Les bactéries servent d'usines microscopiques dans de nombreuses industries pour produire des substances essentielles. Des scientifiques ont développé une méthode innovante pour multiplier exponentiellement cette production.

L'utilisation de bactéries pour fabriquer des composés utiles n'est pas nouvelle. L'insuline, par exemple, est produite depuis des décennies dans des micro-organismes génétiquement modifiés.
Récemment, les chercheurs ont visé des molécules plus complexes, comme les biocarburants ou des précurseurs pharmaceutiques. Cependant, la productivité de ces "usines vivantes" restait limitée.
Des biologistes américains ont révolutionné cela en insérant des gènes étrangers, issus de cellules de levure, dans la bactérie E. coli. L'objectif : booster la production d'acide gluconique, un composé naturel présent dans le miel et le vin, largement utilisé en cosmétique et agroalimentaire.
Au départ, les résultats étaient modestes.
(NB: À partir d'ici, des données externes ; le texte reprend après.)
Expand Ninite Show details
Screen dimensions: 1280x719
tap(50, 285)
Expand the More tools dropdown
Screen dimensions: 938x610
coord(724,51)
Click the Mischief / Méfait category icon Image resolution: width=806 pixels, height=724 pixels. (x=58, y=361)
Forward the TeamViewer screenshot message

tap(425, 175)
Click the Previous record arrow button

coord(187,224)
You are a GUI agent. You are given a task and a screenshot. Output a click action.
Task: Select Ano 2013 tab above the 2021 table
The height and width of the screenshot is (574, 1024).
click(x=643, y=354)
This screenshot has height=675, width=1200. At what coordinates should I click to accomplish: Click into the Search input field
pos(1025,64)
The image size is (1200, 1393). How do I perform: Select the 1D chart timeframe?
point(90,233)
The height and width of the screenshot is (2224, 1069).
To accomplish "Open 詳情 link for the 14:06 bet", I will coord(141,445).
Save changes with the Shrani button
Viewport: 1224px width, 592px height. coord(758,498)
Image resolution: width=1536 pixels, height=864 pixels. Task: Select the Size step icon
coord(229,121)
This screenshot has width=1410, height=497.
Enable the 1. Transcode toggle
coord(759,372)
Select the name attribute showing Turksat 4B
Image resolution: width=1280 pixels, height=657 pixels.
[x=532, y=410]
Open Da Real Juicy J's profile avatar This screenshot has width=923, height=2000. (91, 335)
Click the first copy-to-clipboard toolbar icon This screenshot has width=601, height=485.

L'idée géniale est alors venue : bloquer une partie du métabolisme bactérien pour minimiser la consommation de glucose à des fins énergétiques. Ils ont ainsi créé un interrupteur génétique qui désactive la voie métabolique normale, ne laissant active que celle de la production d'acide gluconique.
Le succès est au rendez-vous : tout le glucose est désormais canalisé vers la synthèse de l'acide gluconique. Les chercheurs ont validé leur technique sur une autre molécule précieuse, l'acide shikimique, précurseur de l'oseltamivir (Tamiflu®), antiviral clé contre la grippe.